TRUMP JUDGE BLOCKS BIDEN'S ATTEMPT TO STOP OIL & GAS LEASES ON FEDERAL LAND: A federal judge in Louisiana has blocked the Biden administration’s suspension of new oil and gas leases on federal lands and waters, in the first major legal roadblock for President Biden’s quest to cut fossil fuel pollution and conserve public lands. Judge Terry A. Doughty of the United States District Court for the Western District of Louisiana granted a preliminary injunction Tuesday against the administration, saying that the power to pause offshore oil and gas leases “lies solely with Congress” because it was the legislative branch that originally made federal lands and waters available for leasing.
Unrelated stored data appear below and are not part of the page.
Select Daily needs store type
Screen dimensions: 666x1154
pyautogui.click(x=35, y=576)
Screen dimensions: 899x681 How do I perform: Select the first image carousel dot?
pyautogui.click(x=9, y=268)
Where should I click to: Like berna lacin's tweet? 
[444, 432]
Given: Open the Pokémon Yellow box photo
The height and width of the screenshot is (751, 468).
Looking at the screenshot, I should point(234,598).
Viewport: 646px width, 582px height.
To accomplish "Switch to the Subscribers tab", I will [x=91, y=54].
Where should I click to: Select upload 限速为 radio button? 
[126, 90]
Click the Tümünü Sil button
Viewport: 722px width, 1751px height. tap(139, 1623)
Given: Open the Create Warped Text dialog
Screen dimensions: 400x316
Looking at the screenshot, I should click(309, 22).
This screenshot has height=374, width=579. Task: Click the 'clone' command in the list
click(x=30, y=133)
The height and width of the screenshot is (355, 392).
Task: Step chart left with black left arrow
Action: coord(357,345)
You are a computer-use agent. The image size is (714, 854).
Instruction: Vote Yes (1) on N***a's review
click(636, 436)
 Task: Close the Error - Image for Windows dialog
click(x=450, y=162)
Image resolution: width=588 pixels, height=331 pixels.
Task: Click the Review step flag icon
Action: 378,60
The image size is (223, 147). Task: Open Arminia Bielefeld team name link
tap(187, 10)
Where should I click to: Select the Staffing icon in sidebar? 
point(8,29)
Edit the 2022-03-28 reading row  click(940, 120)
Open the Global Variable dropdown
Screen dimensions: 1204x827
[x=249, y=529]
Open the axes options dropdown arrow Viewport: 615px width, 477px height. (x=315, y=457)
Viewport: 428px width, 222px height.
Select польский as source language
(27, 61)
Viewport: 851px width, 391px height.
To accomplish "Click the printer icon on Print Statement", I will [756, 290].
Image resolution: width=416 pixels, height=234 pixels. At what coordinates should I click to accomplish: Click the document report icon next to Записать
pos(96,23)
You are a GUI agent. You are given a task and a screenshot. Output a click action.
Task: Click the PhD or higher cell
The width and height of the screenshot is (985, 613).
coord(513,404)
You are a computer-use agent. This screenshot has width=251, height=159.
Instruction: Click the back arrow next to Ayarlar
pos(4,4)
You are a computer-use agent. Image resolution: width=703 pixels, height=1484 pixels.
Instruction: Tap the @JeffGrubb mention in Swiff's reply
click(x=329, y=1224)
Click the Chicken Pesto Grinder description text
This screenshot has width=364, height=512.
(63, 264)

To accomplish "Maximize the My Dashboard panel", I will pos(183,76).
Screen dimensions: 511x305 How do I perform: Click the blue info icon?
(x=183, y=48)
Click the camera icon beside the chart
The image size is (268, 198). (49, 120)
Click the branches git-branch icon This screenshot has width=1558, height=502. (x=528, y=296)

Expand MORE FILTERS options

Judge Doughty also ruled that 13 states that are suing the administration over its temporary halt to new leases “have made a showing that there is a substantial likelihood that President Biden exceeded his powers.” Jeff Landry, the Republican attorney general of Louisiana and attorneys general from 12 other states, all Republicans, filed suit in March to lift the White House executive order that temporarily halted new drilling leases on federal lands and waters. Mr. Biden had signed the order during his first week in office in January, saying he wanted a pause in order to conduct a comprehensive review of the program. Judge Doughty ruled that Interior Secretary Deb Haaland and her agency “are hereby enjoined and restrained from implementing the pause of new oil and natural gas leases on public lands or in offshore waters.” until the states’ legal case against the administration is decided. He wrote that the pause on new leasing should end nationwide and noted that such sweeping preliminary injunctions against federal actions were exceedingly rare. But the judge, who was appointed by President Donald J. Trump, concluded that the 13 states had demonstrated that their economies could be irreparably harmed by the pause on drilling.